PROBLEM STATEMENT:
Please give the number of lines in the material below that contain "audio", and provide nothing besides that number.

*** Opening DATASET EXCERPTS ***

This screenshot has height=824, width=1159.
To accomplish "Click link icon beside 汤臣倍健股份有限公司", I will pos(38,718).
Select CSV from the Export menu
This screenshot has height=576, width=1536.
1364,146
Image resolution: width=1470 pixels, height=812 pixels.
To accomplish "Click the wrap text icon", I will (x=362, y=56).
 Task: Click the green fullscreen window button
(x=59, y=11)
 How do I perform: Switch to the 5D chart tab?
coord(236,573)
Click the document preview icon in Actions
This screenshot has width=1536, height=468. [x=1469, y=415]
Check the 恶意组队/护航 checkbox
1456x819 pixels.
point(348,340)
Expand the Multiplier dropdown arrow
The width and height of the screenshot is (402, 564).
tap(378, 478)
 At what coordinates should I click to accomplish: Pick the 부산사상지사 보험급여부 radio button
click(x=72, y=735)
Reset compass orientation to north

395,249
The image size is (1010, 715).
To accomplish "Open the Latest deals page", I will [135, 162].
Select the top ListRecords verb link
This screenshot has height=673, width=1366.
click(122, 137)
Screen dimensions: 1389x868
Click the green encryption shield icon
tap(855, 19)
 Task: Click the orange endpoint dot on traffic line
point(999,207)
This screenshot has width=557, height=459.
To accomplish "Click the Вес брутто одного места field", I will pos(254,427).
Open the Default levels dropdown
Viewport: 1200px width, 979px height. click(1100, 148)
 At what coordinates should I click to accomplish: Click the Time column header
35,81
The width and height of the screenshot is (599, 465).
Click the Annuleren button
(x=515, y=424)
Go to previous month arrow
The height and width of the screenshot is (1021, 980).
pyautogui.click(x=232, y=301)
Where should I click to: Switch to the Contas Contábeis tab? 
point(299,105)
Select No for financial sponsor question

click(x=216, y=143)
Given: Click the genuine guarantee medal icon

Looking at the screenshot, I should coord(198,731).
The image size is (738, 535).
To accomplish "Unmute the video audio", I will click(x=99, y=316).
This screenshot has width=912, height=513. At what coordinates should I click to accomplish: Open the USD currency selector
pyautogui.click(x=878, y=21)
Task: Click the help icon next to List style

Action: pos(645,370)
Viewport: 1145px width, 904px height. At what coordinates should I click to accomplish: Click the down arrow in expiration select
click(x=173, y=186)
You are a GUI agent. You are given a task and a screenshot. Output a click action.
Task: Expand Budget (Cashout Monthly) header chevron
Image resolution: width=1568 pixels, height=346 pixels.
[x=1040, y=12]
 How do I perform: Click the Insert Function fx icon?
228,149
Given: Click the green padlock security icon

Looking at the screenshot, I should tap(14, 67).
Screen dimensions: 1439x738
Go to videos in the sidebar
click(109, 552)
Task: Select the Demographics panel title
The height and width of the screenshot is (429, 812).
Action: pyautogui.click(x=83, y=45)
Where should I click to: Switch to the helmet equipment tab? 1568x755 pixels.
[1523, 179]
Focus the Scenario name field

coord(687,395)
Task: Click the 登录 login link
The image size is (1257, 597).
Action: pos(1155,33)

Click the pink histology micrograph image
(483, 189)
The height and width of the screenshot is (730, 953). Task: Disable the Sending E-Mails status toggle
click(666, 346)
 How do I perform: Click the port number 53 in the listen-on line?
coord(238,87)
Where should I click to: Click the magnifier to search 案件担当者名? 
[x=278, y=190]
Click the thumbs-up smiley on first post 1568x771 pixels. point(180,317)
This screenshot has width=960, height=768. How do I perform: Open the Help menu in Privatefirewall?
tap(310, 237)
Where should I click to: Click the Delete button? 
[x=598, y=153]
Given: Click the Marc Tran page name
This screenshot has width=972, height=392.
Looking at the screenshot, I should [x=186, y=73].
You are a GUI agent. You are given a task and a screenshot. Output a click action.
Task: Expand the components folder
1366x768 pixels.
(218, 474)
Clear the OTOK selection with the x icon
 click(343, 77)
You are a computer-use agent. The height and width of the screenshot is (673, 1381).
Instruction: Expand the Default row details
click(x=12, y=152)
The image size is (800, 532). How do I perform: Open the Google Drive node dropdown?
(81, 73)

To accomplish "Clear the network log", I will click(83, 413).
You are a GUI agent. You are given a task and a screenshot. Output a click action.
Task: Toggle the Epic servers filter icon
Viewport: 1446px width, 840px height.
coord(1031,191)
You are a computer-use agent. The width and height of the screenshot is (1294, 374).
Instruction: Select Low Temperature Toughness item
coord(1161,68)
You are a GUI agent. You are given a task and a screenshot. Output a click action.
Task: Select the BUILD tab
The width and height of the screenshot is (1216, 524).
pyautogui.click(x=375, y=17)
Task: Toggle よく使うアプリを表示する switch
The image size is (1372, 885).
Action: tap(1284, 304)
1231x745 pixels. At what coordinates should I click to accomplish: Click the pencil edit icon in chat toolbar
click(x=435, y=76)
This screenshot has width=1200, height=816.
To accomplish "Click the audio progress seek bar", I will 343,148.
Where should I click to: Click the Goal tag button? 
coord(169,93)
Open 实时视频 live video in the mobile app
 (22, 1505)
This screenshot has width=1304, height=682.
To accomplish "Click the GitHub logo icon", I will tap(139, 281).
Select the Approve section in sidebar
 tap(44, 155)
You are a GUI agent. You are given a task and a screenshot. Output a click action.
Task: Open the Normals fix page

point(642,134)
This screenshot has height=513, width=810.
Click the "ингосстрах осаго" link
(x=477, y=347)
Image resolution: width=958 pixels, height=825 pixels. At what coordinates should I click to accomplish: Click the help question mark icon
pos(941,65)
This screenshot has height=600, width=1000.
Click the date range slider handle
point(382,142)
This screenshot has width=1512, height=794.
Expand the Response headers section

*** Closing DATASET EXCERPTS ***

SOLUTION TO THIS PROBLEM:
2